More than a diplomat’s diary
Sridhar K Chari

Words, Words, Words
Adventures in Diplomacy
T.P. Sreenivasan Pearson Longman. Pages 253. Rs 600

TP Sreenivasan draws upon the rich material of his diplomatic career to come up with a fascinating, easy-reading, insider account of the curious world of the Foreign Service bureaucrats, where the mundane, the trivial and the enormously consequential, all co-exist in a heady mix.

The book leads with an autobiographical My Story that sums up his life and career, before dealing with four specific aspects centred around multilateral diplomacy, the United States, the Fiji islands and Kenya, and finally, Vienna.

My Story evokes the charm of a Kerala upbringing and the draw of a services career, not least because of how, on its threshold: "Relatives popped out of the woodwork and friends were rediscovered. Proposals for marriage poured in from all of them`85" Surely, one thinks, for all the fading appeal of a career with the government, this draw still exists in many a pocket of India where it works its magic, bringing joy and pride to many a youngster and his or her family, successful at the civil services examinations.

Also narrated are those early decisions and challenges – of Mussoorie, postings, more marriage proposals, not to mention handsome dowries. "The highest-known bid," we are informed, "was Rs 12 lakh for a probationer from Bihar," which was halved when he was not offered his parent cadre but Tamil Nadu. That was because "his influence in Tamil Nadu was less valuable to his prospective father-in-law."

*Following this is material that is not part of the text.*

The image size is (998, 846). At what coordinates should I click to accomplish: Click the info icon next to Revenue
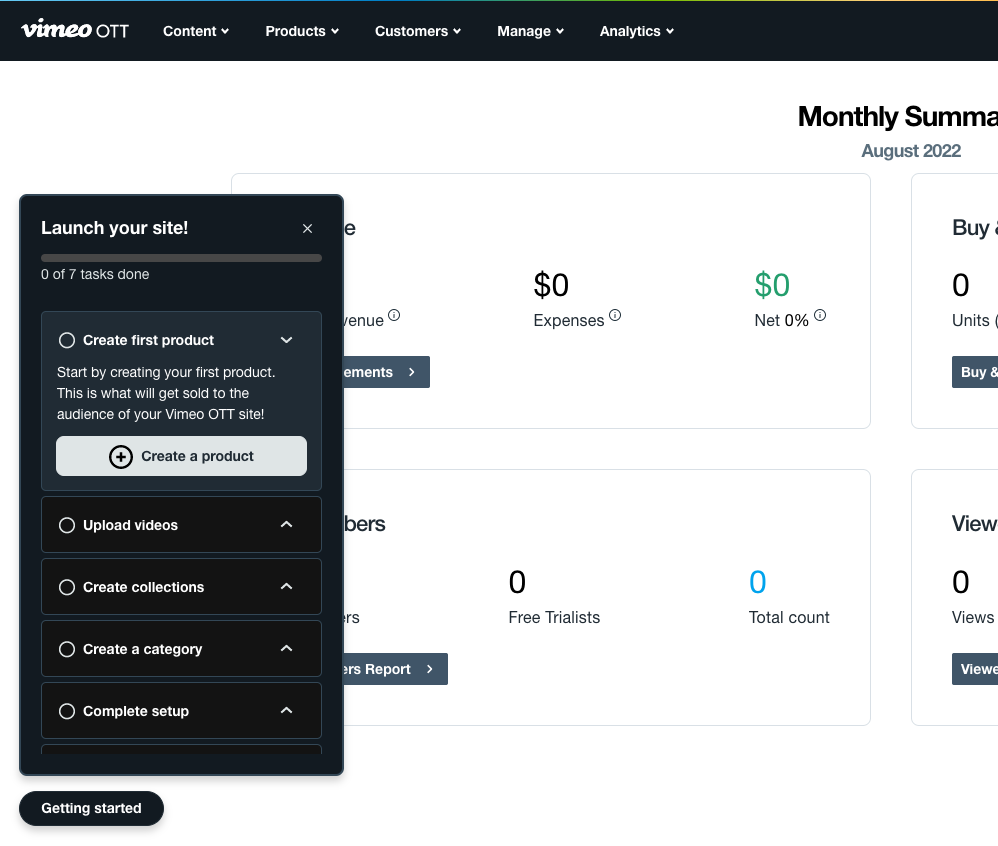click(394, 316)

Another such nugget, rather incredibly, is how the owner of a canteen in Mussoorie ended up marrying his three daughters to IAS officers, "in exchange for writing off their credit."

On the diplomatic front, the book is of great value in offering insights into India’s diplomatic relationships and how they have evolved, with countries like Russia, the US, and Burma, and institutions like the United Nations and the International Atomic Energy Agency (IAEA).

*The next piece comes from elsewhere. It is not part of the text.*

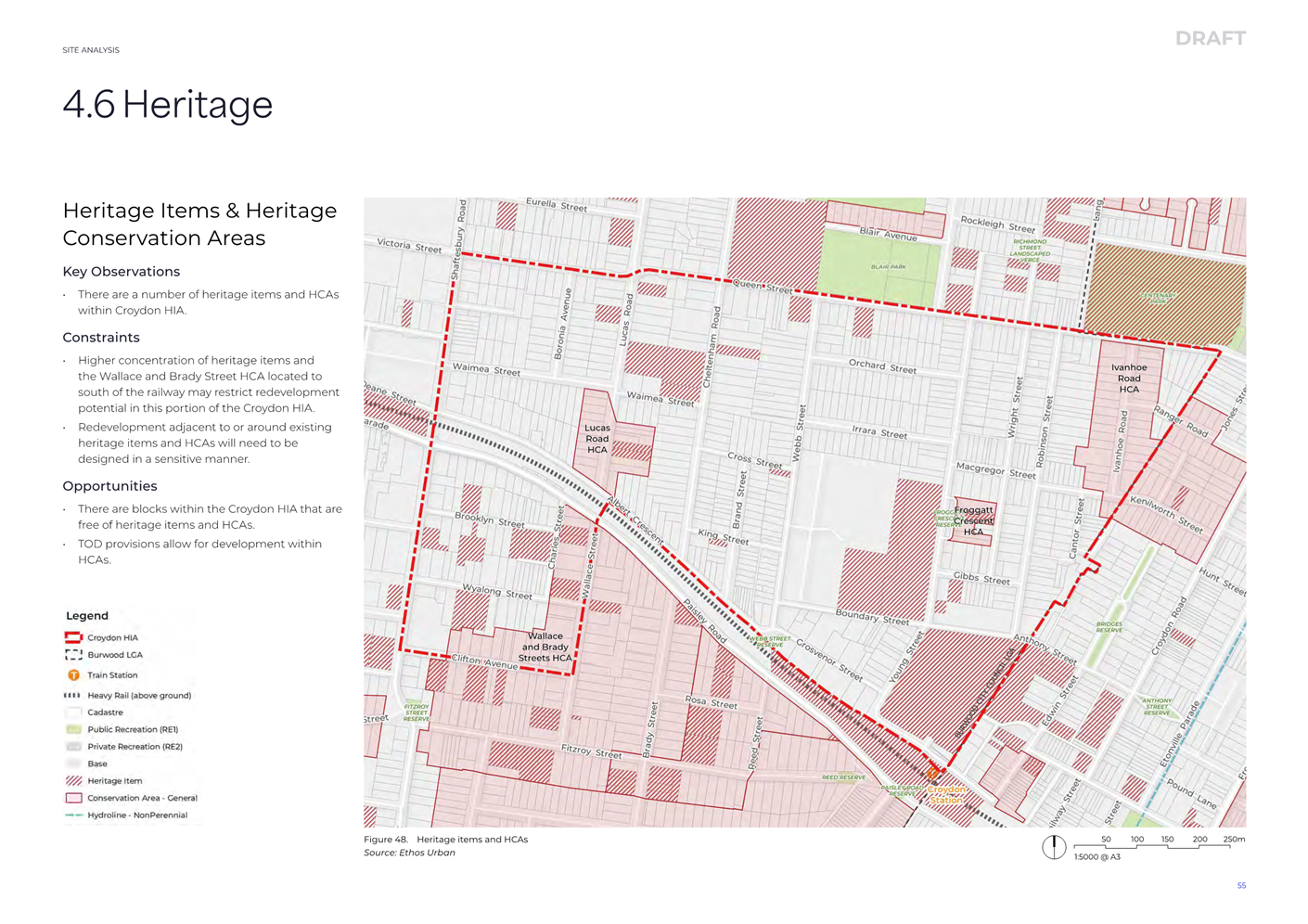This screenshot has width=1308, height=924.
Task: Click the Heritage Item hatched legend symbol
Action: pyautogui.click(x=73, y=781)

Sreenivasan’s service in Moscow provides for many interesting accounts at a time when the two countries were great friends. It was not all peachy however, and a particular stand-out account is of Morarji Desai’s visit, and how he practically snubbed Brezhnev, dismissing the latter’s idea of sending an Indian into space on a Soviet Rocket, as "India did not have anything to gain." Of course, it eventually did happen, after Indira Gandhi returned; and Rakesh Sharma got his ride.

What was perhaps not quite intended (or may be it was, considering the uninspiring title of the book) was the paper-pushing, clerical nature of much of a bureaucratic career. "I could be described best as the shuffler of papers for the foreign secretary," Sreenivasan says candidly about one particular period. Moreover, quite amusingly, he takes pride, rather like any good secretary, about certain skills: "If he (the boss) called and asked for ‘that paper’, I could determine, by a quick calculation of the time, the kind of visitor who was with him and the tone of his demand, which paper he was asking for."

Without doubt, though, the papers that these men and women were pushing, and taking care to draft with attention paid to every word, eventually affected millions of people in large and small ways.

The section dealing with his time in the United States, for example, titled "Nuclear Winter, Kargil Spring" is outstanding in the understanding that it provides about a critical period in modern India. India tested nuclear devices, resulting in the big international freeze-out which lasted till, very foolishly, Pakistan invaded Kargil, and handed India more than a military victory. Indian policy was vindicated, greater international understanding of our security concerns was gained, and the US changed, to such an extent, that today we are discussing a civilian nuclear deal.

Hard-working diplomats like T.P. Sreenivasan were behind such transformations, and this book should engage anyone interested in such matters.